====== Data for this exercise ======

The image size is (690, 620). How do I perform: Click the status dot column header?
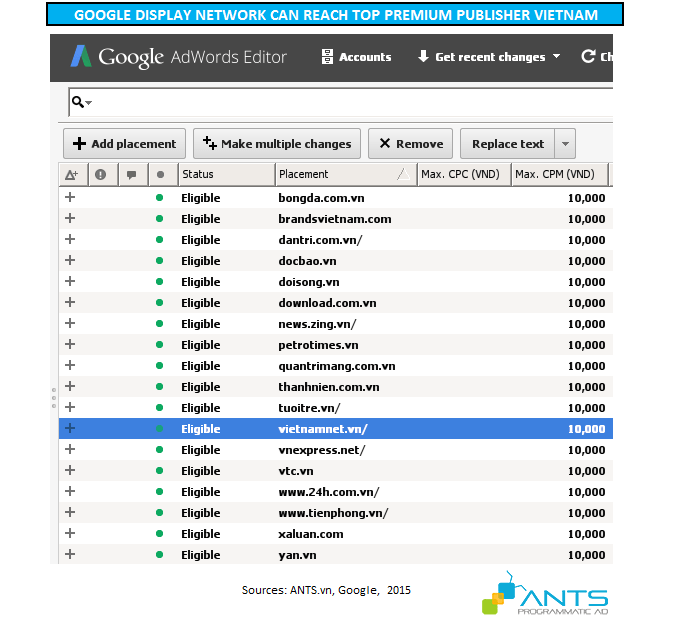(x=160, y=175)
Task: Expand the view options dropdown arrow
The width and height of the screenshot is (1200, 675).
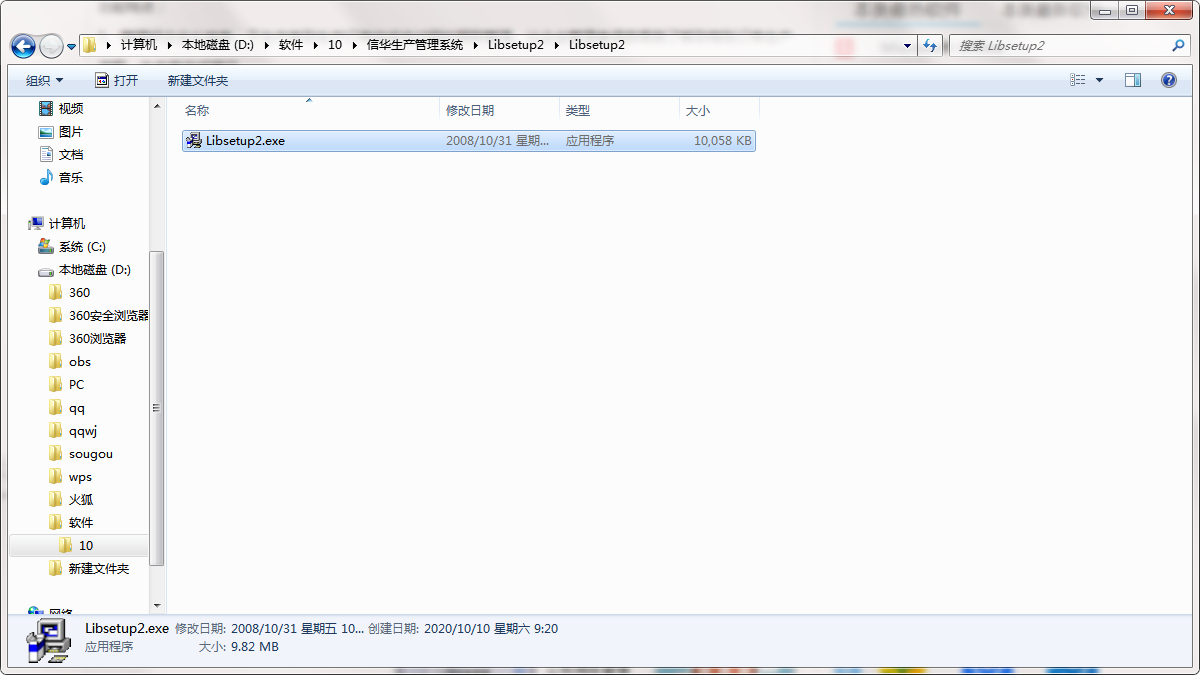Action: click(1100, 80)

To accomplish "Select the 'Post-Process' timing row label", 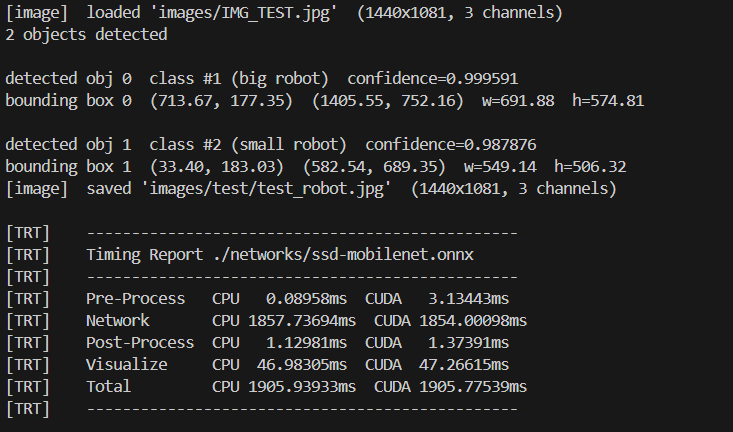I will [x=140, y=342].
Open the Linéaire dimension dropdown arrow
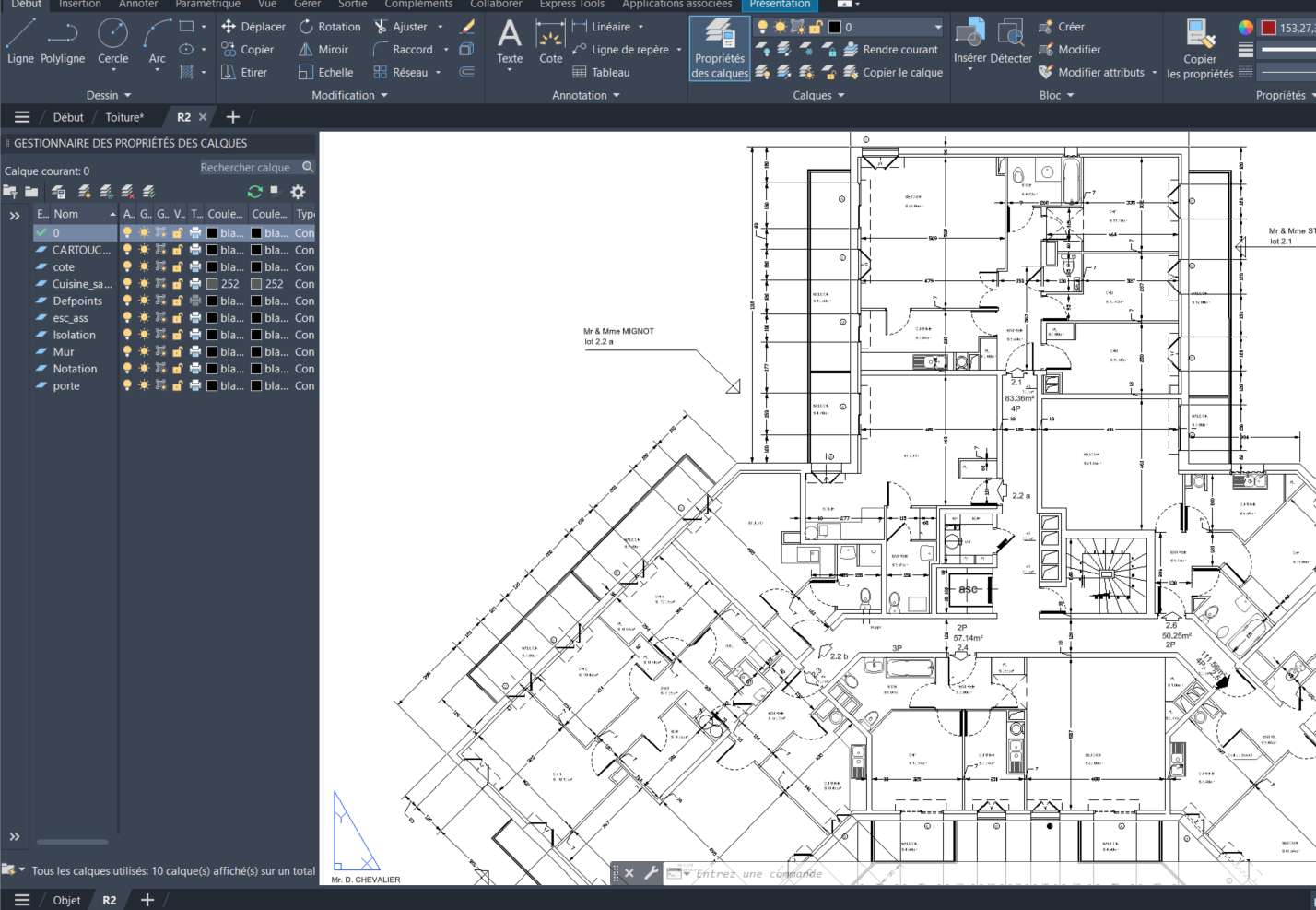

======

**Instructions for the task**
Filter the records for lines holding the string "arrow". Copy each one.

**Task output**
Task: Expand the view options dropdown arrow
Open the Linéaire dimension dropdown arrow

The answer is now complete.